Beschreibung
Antonio Gramsci (1892-1937) zählt weltweit zu den großen politisch-philosophischen Denkern Europas. Durch die Lektüre der Gefängnisbriefe eröffnet sich der Zugang zur Person Antonio Gramsci, zu den Wurzeln seines Denkens und Fühlens. Die parallel zu den Gefängnisheften verfassten Briefe schlagen eine Brücke zum Verständnis der theoretischen Aufzeichnungen und Reflexionen, sie sind darüber hinaus der eindrucksvolle Entwurf eines intellektuellen Selbstporträts, das Gramsci im Dialog mit seinen Briefpartnerinnen entwickelt.

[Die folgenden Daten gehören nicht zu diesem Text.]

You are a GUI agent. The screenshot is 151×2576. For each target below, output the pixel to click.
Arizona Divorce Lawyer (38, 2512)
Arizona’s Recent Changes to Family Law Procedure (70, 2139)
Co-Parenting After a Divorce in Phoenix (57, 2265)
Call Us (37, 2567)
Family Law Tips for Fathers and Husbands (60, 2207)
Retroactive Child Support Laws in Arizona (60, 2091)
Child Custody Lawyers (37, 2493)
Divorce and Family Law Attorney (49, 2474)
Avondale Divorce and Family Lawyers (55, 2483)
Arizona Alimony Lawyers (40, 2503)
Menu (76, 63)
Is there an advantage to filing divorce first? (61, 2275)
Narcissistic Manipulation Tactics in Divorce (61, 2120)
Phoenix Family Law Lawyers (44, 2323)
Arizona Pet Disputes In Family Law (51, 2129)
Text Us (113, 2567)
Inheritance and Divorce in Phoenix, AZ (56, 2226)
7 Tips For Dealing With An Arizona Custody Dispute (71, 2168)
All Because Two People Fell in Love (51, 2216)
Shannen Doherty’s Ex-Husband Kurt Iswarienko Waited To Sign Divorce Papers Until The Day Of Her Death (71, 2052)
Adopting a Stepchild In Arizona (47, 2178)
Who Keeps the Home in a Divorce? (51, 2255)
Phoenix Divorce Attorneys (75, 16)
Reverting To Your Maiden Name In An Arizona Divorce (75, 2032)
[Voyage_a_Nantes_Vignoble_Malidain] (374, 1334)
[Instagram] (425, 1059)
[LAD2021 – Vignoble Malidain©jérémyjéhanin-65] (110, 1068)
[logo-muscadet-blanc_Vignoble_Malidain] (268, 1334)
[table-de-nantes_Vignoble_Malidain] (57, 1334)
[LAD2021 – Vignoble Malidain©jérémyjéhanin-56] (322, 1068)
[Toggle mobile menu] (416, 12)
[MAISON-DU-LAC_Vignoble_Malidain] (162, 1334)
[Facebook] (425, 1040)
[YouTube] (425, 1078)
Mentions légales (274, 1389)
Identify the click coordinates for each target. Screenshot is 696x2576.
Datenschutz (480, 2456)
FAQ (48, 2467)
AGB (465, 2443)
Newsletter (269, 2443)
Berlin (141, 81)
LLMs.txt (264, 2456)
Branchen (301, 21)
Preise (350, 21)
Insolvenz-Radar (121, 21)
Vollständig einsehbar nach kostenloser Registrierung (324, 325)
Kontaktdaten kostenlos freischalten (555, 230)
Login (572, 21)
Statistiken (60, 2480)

Der dritte Band der Gefängnisbriefe dokumentiert erstmals die Jahre 1931 bis 1935 und damit Höhepunkte und Abschluss des intensiven Austauschs mit seiner Schwägerin Tatjana Schucht, die während der gesamten Haftzeit persönlich und brieflich Kontakt hält. Mit Gramscis Verlegung in die Klinik 1935 bricht der Briefwechsel ab. In die Jahre 1931 bis 1935 fällt die Entwicklung der wichtigsten Themen der Gefängnishefte, die zumeist im Briefwechsel vorbereitet wird. Darin spiegelt sich Gramscis Rekonstruktion der Rolle der Intellektuellen in Italien, es manifestieren sich seine Zweifel bezüglich der Entwicklung der Sowjetunion unter Stalin, die in der Auseinandersetzung mit der Subalternität von Personen, Gruppen und theoretischen Positionen diskutiert werden. Verbindendes Thema der Gefängnishefte und der Briefe ist ganz zentral die Frage der »kapillaren« oder »molekularen« Veränderungen von Menschen unter den Bedingungen ihrer persönlichen und machtpolitischen Unterordnung. Die Briefe dokumentieren auch den juristischen Kampf um die Freilassung aus dem faschistischen Gefängnis und Gramscis Weigerung, zu einem Gnadengesuch Zuflucht zu nehmen.
Um dem dialogischen Charakter, der alle Werke Gramscis, insbesondere aber die Gefängnisbriefe auszeichnet, gerecht zu werden, umfasst die in vier Bänden geplante Ausgabe nicht nur sämtliche bis heute bekannt gewordenen Briefe Gramscis (versehen mit einem Anmerkungsapparat), sondern dokumentiert darüber hinaus die wichtigsten zugänglichen Briefe seiner Briefpartner*innen. Gramscis Briefwechsel im Gefängnis ist in dieser Vollständigkeit bislang in keiner Ausgabe enthalten.
Der erste Band der Gefängnisbriefe umfasst die Korrespondenz Gramscis mit seiner Frau Giulia. Diese Texte vermitteln das intensive Bild seines persönlichen und politischen Überlebenskampfes unter den Bedingungen faschistischer und stalinistischer Zensur. Im Brennpunkt steht Gramscis Idee der Selbstkonstruktion des Menschen, die er auch in Bezug auf Giulias Psychoanalyse und auf die Erziehung ihrer beiden Söhne, Delio und Julik (Giuliano), entwickelt.